Friday 30 August 2013

Nagios: Monitor your Network Infrastructure

You can monitor your firewall, routers, network switches etc. using Nagios.  These days most of the switches and routers supports SNMP, and you can monitor port status with the check_snmp plugin and bandwidth using MRTG with the check_mrtgtraf plugin. You need to install plugin if you want to monitor your firewall.

I assume you have already installed and configured Nagios on the Nagios monitoring server. If not follow the instructions here. Once your Nagios server is ready you 'll need to follow these steps to monitor your network infrastructure.

1. Enable Switch configuration file in Nagios.cfg 

Edit the nagios configuration file, unckeck switch.cfg.

# vim /usr/local/nagios/etc/nagios.cfg

cfg_file=/usr/local/nagios/etc/objects/switch.cfg

2. Define hosts for Switch/Router/Firewall

Open the configuration file and change the host_name, alias, and address fields to appropriate values for the switch.

# vim /usr/local/nagios/etc/objects/switch.cfg

# Define the switch that we'll be monitoring

define host{
        use                    generic-switch                      ; Inherit default values from a template
        host_name       catalyst-4500                       ; The name we're giving to this switch
        alias                  Cisco Catalyst 4500 Switch  ; A longer name associated with the switch
        address             192.168.1.195                         ; IP address of the switch
        hostgroups       switches                                 ; Host groups this switch is associated with

Open the configuration file and change the host_name, alias, and address fields to appropriate values for the firewall as well as router.

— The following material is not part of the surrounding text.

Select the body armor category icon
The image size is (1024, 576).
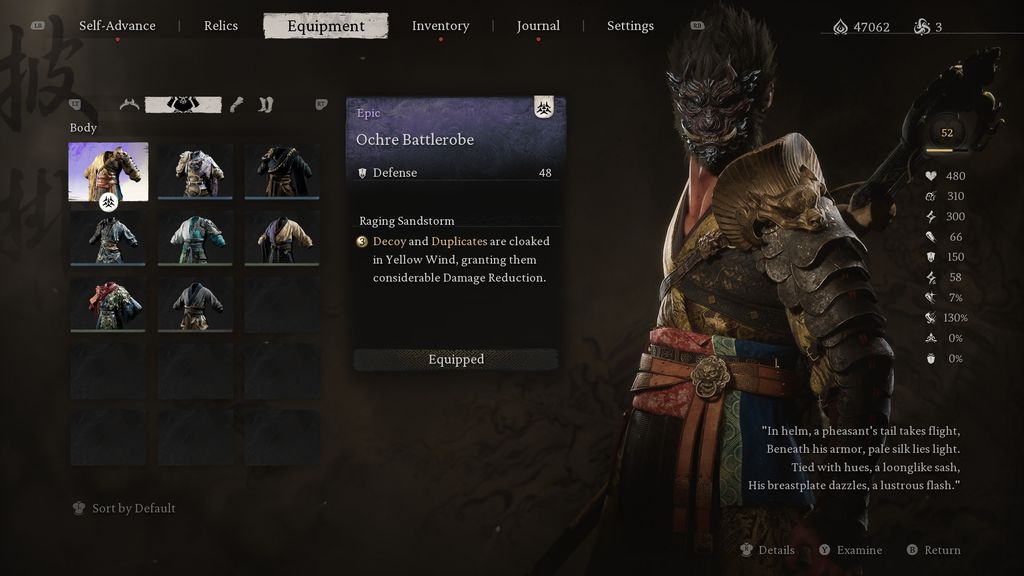pos(183,104)
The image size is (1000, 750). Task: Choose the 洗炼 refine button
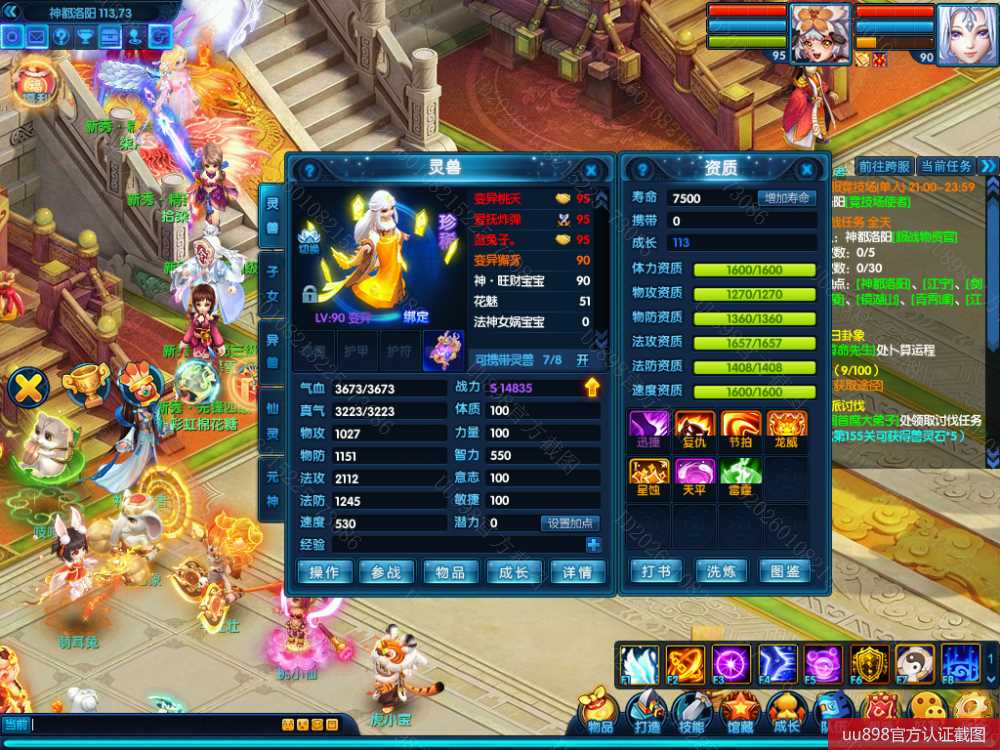[x=721, y=571]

3. Monitoring services for Switch/Router/Firewall

Add the following service definition to monitor packet loss and round trip average between the Nagios host and the switch every 5 minutes under normal conditions.

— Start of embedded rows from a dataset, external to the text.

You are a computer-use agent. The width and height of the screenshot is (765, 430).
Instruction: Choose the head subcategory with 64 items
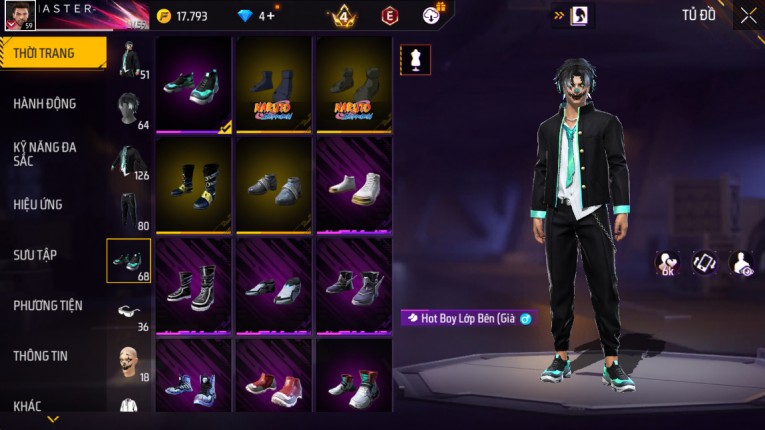[128, 108]
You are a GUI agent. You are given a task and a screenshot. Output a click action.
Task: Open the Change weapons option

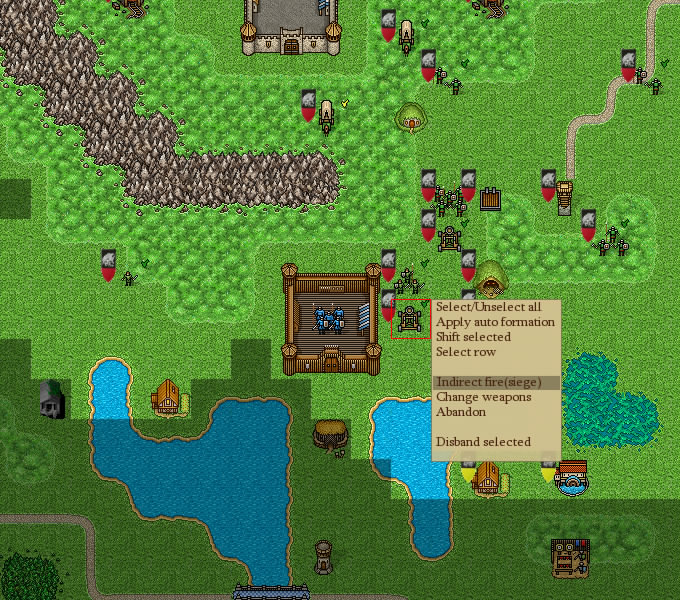(483, 397)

# Create a service to PING to switch

define service{
        use                             generic-service ; Inherit values from a template
        host_name               catalyst-4500   ; The name of the host the service is associated with
        service_description  PING                ; The service description
        check_command     check_ping!200.0,20%!600.0,60%  ; The command used to monitor the service
        normal_check_interval   5               ; Check the service every 5 minutes under normal conditions
        retry_check_interval       1               ; Re-check the service every minute until its final/hard state is determined
        }

This service will be:
CRITICAL if the round trip average (RTA) is greater than 600 milliseconds or the packet loss is 60% or more 
WARNING if the RTA is greater than 200 ms or the packet loss is 20% or more
OK if the RTA is less than 200 ms and the packet loss is less than 20%

# Monitor uptime via SNMP

        host_name                  catalyst-4500
        service_description     Uptime
        check_command         check_snmp!-C public -o sysUpTime.0
        }

# Monitor Port 1 status via SNMP

define service{
        use                               generic-service ; Inherit values from a template
        host_name                 catalyst-4500
        service_description     Port 1 Link Status
        check_command        check_snmp!-C public -o ifOperStatus.1 -r 1 -m RFC1213-MIB
        }

Repeat this procedure for router as well. To monitor firewall you'll need to download the  appropriate plugin and define the services. If you are using Cisco ASA you can download the plugin from here.

4. Monitor your Bandwidth

You need to install MRTG if you want to monitor bandwidth usage on your switches or routers. You can set the alert when traffic rates exceed thresholds you specify. You need to use check_mrtgtraf plugin for this. The MRTG log file mentioned below should point to the MRTG log file on your system.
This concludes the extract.